Ben Carson, créationniste et climatosceptique
« Je ne crois pas en la théorie de l’évolution, je ne crois pas au changement climatique, je crois. » Pour Ben Carson, Darwin et les climatologues ne valent pas mieux l’un que les autres. Tout neurochirurgien qu’il soit, le conservateur novice en politique montre une profonde défiance vis-à-vis de la science et cumule créationnisme et climatoscepticisme. Que son électorat se rassure, « les températures montent et descendent. Bien sûr que ça arrive. Si ça arrêtait de se produire, on aurait un sérieux problème », assure ce fidèle de l’Eglise adventiste du septième jour.
Parmi les autres candidats républicains toujours en lice, Jim Gilmore, John Kasich et Jeb Bush reconnaissent tous à demi-mot la réalité du changement climatique. Mais tandis que le premier soutient que « les Américains ne doivent signer aucun traité », le second déclare « ne pas vouloir surréagir ». Quant à Jeb Bush, s’il se dit convaincu de la responsabilité humaine dans ce problème, il pense aussi que celui-ci peut se résoudre… de lui-même.
Hillary Clinton, le climat couci-couça
Elle est la plus mauvaise des bons élèves. Pour le site Slate, le météorologue Eric Holthaus a sorti la calculette : si le plan d’Hillary était appliqué, les émissions descendraient à un rythme plus rapide qu’avec le plan de Barack Obama, mais bien moindre qu’en cas de mise en œuvre des programmes des autres prétendants à l’investiture démocrate. Sa principale proposition : développer massivement les installations solaires en faisant bondir leur capacité de 700% en dix ans. C’est bien, mais insuffisant. Pour des groupes de défense de l’environnement, ce programme ne permet pas de rester sous la trajectoire d’une hausse des températures plafonné à 2°C et encore moins de 1,5 °C, objectif ultime de la COP21. Et pour cause, Hillary Clinton ne s’oppose pas frontalement aux énergies fossiles. L’origine de cette position timorée est-elle à chercher dans la liste des financeurs de sa campagne ? Le journaliste de Grist Ben Adler y a déniché la présence d’une dirigeante de la compagnie pétrolière ExxonMobil, des lobbyistes de Chevron et un ancien lobbyiste de la compagnie TransCanada, porteuse du projet Keystone XL sur lequel Hillary Clinton a gardé le silence pendant quatre ans, avant de se prononcer finalement contre.

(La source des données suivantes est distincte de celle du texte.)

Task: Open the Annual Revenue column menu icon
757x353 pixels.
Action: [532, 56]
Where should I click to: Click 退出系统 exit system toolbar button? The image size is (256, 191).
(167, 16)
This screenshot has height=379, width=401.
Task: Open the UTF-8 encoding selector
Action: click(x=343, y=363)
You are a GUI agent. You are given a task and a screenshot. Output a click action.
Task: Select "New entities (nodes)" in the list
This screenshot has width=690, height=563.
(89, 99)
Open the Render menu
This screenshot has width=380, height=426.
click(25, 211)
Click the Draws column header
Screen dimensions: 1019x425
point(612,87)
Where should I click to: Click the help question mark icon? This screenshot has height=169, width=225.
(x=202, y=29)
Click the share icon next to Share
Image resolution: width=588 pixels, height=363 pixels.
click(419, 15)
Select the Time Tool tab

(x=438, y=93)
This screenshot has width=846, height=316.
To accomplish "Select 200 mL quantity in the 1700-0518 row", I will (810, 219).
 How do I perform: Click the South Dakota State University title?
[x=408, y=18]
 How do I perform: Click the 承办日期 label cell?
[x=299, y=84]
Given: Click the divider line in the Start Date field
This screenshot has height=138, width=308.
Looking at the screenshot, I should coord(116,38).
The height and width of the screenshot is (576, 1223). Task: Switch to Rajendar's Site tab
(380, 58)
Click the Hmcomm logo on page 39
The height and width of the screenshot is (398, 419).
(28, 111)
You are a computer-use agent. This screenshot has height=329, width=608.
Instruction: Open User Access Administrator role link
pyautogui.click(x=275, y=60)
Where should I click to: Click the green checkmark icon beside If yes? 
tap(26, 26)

Bernie Sanders, la guerre aux énergies fossiles
Le plus à gauche des candidats n’a aucun doute sur le bien-fondé du combat. « Le climat est la plus grande menace à laquelle notre planète est confrontée », répète-t-il en boucle, évoquant comme gage de sa sincérité le futur de ses quatre enfants et sept petits-enfants. Quand il ne raille pas le scepticisme de ses adversaires, le prétendant à l’investiture démocrate tacle le manque d’ambition des actions entreprises. Pour lui, l’accord de Paris signé en décembre dernier par 196 parties « est loin d’être suffisant ». S’il accédait à la Maison-Blanche, lui reconvoquerait un sommet international dans les 100 premiers jours de son mandat. Sur son site Internet, le « socialiste » présente tout un panel de pistes pour atteindre une réduction de 80% des émissions du pays à l’horizon 2050. Son plan d’attaque va de l’« interdiction du lobby des énergies fossiles auprès de la Maison-Blanche » à la « poursuite des climatosceptiques devant les tribunaux ». Un regard rapide sur le camp adverse suggère qu’il aurait du boulot.